# Cat licks my hands and feet......EWW



## minskeep (Jul 20, 2010)

Ok so I have this cat that will charge at your feet if you walk out on the porch barefoot. He will start licking them and try to chew on your toes. I practically have to kick him away just to feed the other cats. And if I pet him he will do the same thing to my hands. 

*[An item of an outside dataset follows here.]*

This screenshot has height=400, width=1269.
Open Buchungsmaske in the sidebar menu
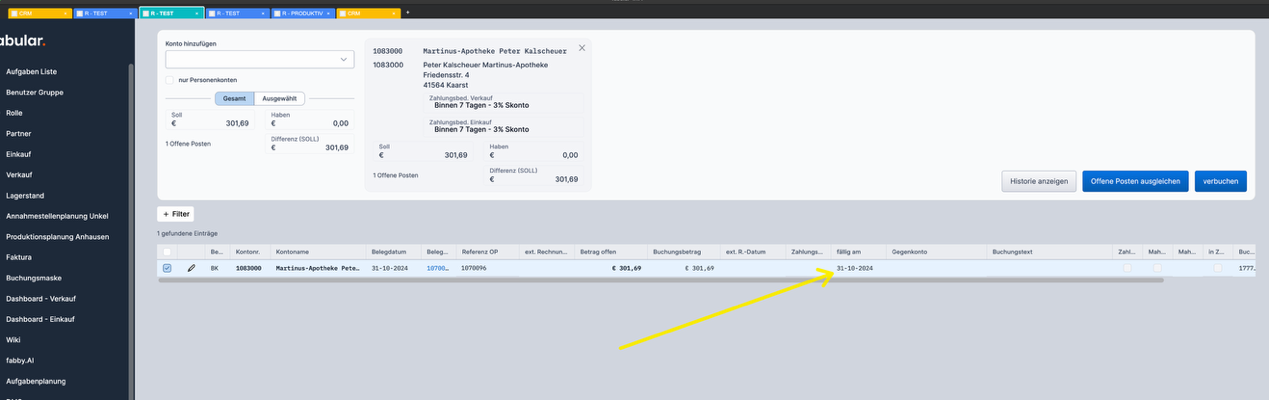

Is it the salt maybe? Its so weird, I have never had a cat that would do this.


----------



## catloverami (Jul 5, 2010)

What can I say? some cats are real lickers and some never do. My girl likes to lick the tops of my bare feet and ankles, and she's got the roughest tongue I've ever felt on a cat. She also likes to lick my hands and arms after I put on lotion. I push her away and say no, as I don't know whether there's anything in the lotion that could be harmful for her.


----------



## minskeep (Jul 20, 2010)

Very odd. I cant stand the feeling of cat tongue on my feet, lol. He seems to gravitate towards my toes just after I paint my toenails. He really goes nuts like he wants to eat them! lol. I try to distract him with lots of petting or I just have to push him away with a foot.


----------



## kwarendorf (Oct 12, 2009)

Franklin is a licking machine! Here is another discussion of this topic. Maybe you can figure out how to sell it


----------



## Jeanie (Jun 18, 2003)

I have had cats that loved to attack bare feet. We used to say, "Just when you thought it was safe to go into the kitchen......*CLAWS!"*

Nina likes to wash my hand; that' all. And it tickles!


----------



## kittywitty (Jun 19, 2010)

I used to have a cat who licked my face, hand, feet. Her tongue was so rough, I often had to push her away but when it got towards her final days I would stand the rough tongue and let her lick away. All my other cats never lick unless there is food involved. Even though I didn't like the rough tongue, I do miss her "kisses".


----------



## NRD (Mar 31, 2010)

I have a cat--yes, Hershey again, he just does so many different things, I end up talking about him--who loves to lick my hand, wrist and forearm--at 3 o'clock in the morning! His tongue is VERY rough, so I wake up to this pain on my left hand, it feels like the skin is about to be rubbed raw. Night after night, this has been going on almost a month now. And I don't want to hurt his feelings and am somewhat flattered, so I just turn to the other side. But oh, it hurts! And I'm zonked when he starts it, so not a good time to start a discussion with him about why he shouldn't do it-not that he'd listen!


----------



## Jeanie (Jun 18, 2003)

I think those are the times they treat us like kittens.  It's sweet! (but sandpapery) (coined term, of course)


----------



## minskeep (Jul 20, 2010)

Hehe well at least now I know my cats not crazy, lots of them do it. I let him do it for a few seconds sometimes but then it tickles or hurts, haha.


----------